╔══
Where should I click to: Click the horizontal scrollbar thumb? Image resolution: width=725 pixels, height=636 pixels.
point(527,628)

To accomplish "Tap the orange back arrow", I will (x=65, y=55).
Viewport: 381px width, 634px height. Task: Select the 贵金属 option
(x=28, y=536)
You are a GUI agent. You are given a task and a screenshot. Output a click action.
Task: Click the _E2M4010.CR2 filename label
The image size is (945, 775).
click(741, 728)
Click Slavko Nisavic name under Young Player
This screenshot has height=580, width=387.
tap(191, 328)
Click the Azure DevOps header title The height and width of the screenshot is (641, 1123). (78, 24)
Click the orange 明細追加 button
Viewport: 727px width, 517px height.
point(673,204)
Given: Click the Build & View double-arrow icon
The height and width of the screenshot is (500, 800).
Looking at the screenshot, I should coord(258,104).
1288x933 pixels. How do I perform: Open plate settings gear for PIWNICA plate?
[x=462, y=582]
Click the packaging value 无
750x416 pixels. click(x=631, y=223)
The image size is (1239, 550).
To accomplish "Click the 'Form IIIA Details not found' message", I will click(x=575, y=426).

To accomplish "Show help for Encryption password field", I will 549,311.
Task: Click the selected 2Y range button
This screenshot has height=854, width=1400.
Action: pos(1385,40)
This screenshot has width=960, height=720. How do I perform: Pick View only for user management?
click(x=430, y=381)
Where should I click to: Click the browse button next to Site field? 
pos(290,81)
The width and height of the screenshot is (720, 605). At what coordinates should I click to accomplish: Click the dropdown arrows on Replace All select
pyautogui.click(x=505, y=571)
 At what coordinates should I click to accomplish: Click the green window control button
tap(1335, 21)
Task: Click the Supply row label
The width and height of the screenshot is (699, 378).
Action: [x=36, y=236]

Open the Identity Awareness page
╚══
• **WHAT IS ASKED**: Echo the entire listing above back verbatim, every line in its original order.

• **TASK ANSWER**:
Where should I click to: Click the horizontal scrollbar thumb? Image resolution: width=725 pixels, height=636 pixels.
point(527,628)

To accomplish "Tap the orange back arrow", I will (x=65, y=55).
Viewport: 381px width, 634px height. Task: Select the 贵金属 option
(x=28, y=536)
You are a GUI agent. You are given a task and a screenshot. Output a click action.
Task: Click the _E2M4010.CR2 filename label
The image size is (945, 775).
click(741, 728)
Click Slavko Nisavic name under Young Player
This screenshot has height=580, width=387.
tap(191, 328)
Click the Azure DevOps header title The height and width of the screenshot is (641, 1123). (78, 24)
Click the orange 明細追加 button
Viewport: 727px width, 517px height.
point(673,204)
Given: Click the Build & View double-arrow icon
The height and width of the screenshot is (500, 800).
Looking at the screenshot, I should coord(258,104).
1288x933 pixels. How do I perform: Open plate settings gear for PIWNICA plate?
[x=462, y=582]
Click the packaging value 无
750x416 pixels. click(x=631, y=223)
The image size is (1239, 550).
To accomplish "Click the 'Form IIIA Details not found' message", I will click(x=575, y=426).

To accomplish "Show help for Encryption password field", I will 549,311.
Task: Click the selected 2Y range button
This screenshot has height=854, width=1400.
Action: pos(1385,40)
This screenshot has width=960, height=720. How do I perform: Pick View only for user management?
click(x=430, y=381)
Where should I click to: Click the browse button next to Site field? 
pos(290,81)
The width and height of the screenshot is (720, 605). At what coordinates should I click to accomplish: Click the dropdown arrows on Replace All select
pyautogui.click(x=505, y=571)
 At what coordinates should I click to accomplish: Click the green window control button
tap(1335, 21)
Task: Click the Supply row label
The width and height of the screenshot is (699, 378).
Action: [x=36, y=236]

Open the Identity Awareness page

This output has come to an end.